• **Problem**:
Switch "brush" to "pencil" in the stretch of data from the line containing "You are a computer-use agent." through the end of the data, and reproduce those lines with everything else unchanged.

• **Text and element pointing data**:
○ ○ ○ ○ ○

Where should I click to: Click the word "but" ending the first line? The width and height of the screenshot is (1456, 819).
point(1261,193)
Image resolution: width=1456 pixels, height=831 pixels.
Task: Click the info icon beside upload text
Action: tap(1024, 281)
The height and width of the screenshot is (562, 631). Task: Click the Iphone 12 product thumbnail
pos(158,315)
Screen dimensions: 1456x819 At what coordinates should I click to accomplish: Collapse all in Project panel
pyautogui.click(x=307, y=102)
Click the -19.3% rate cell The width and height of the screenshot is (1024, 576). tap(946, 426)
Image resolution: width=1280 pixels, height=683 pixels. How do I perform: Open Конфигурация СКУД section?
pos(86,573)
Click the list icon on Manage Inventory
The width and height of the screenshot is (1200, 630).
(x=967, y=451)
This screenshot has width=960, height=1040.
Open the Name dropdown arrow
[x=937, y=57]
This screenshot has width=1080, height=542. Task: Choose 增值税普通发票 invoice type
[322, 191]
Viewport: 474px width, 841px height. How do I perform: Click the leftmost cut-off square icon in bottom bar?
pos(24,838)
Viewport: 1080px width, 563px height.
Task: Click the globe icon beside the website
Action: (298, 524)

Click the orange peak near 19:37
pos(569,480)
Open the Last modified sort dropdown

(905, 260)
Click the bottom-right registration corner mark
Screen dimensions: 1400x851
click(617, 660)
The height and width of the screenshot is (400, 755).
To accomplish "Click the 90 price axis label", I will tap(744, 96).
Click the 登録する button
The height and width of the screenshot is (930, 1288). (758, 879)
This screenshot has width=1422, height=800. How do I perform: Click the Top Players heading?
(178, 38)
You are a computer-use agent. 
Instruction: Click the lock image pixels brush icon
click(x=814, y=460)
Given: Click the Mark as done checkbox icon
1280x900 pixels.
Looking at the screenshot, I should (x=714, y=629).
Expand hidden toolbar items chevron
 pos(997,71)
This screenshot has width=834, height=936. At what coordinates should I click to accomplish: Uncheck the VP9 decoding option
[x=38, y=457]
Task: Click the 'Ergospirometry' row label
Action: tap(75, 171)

○ ○ ○ ○ ○

• **Response to the exercise**:
You are a computer-use agent. 
Instruction: Click the lock image pixels pencil icon
click(x=814, y=460)
Given: Click the Mark as done checkbox icon
1280x900 pixels.
Looking at the screenshot, I should (x=714, y=629).
Expand hidden toolbar items chevron
 pos(997,71)
This screenshot has width=834, height=936. At what coordinates should I click to accomplish: Uncheck the VP9 decoding option
[x=38, y=457]
Task: Click the 'Ergospirometry' row label
Action: tap(75, 171)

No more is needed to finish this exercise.